Either way, practical applications of LCA can be challenging and coupled with a number of pitfalls: First, the number of classes is typically unknown beforehand and has to be determined by comparing solutions with differing numbers of classes. This involves methodological challenges, for example, choice of fit indices (Nylund et al., 2007), and substantive challenges, as profiles are commonly desired to be distinct and interpretable (Spurk et al., 2020). Balancing these aspects can be quite complex in a practical application. Second, LCA benefits from a higher number of covariates as well as from higher quality of covariates (Wurpts & Geiser, 2014). In contrast, there is an ongoing development of using short scales in clinical and research settings (Kruyen et al., 2013, 2014). While short scales can provide similar validity as their longer counterparts (Heene et al., 2014; Thalmayer et al., 2011), this might increase the chances of estimation problems in LCA. Third, the estimation of a LCA can be problematic due to a number of local optima, making it difficult for the optimizer to arrive at the global optimum and increasing the likelihood of a faulty result (Shireman et al., 2016). While strategies exist to tackle this issue (cf. Shireman et al., 2017), in some applications, it might remain uncertain whether the found solutions are a global or local optimum.

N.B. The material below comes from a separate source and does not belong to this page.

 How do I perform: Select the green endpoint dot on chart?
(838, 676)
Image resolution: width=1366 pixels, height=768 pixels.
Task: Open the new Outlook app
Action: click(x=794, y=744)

In practice, there might not always be a solution to these challenges. In these cases, approaches combining machine learning paradigms with confirmatory statistical models can help gaining insights into the relations among model variables and covariates. Two notable examples in the realm of structural equation modeling are SEM trees (Brandmaier et al. 2013), which combine SEM with decision trees (Quinlan, 1986) and SubgroupSEM (Kiefer et al., 2022), which is based on a subgroup discovery paradigm (Klösgen, 1996). These approaches facilitate exploration of complex structural relations with regard to a number of covariates in two ways: (a) The exploration of the covariate space is less formalized, that is, these approaches examine manifest combinations of the covariates instead of generating latent classes via a measurement model. While manifest combinations do not account for measurement uncertainty, this approach has fewer estimation problems; at the same time, the SEM part retains its formal character for modeling structural relations among manifest and latent variables; (b) the clustering of the covariates is directly connected to desired properties of the structural equation model (e.g., exceptional parameter constellations). In other words, these approaches can be targeted to identify combinations of the covariates having a moderating effect on the structural relations among the model variables.

In this paper, we provide an empirical illustration of the SubgroupSEM approach to a real-world research problem from higher education, for which a traditional LCA approach combined with a SEM leads to results that are difficult to interpret. We first try to apply a LCA on variables measuring vocational interests and investigate the resulting interest profiles with regard to their respective development of commitment in interdisciplinary study programs. Then, we apply SubgroupSEM to discover combinations of variables measuring vocational interests (i.e., covariates) that are linked to exceptional development of commitment in interdisciplinary study programs using large-scale assessment data from the National Educational Panel Study (NEPS; NEPS Network, 2021). Thereby, we illustrate how this approach can be used to generate novel hypotheses about the relation of vocational interests and development of commitment.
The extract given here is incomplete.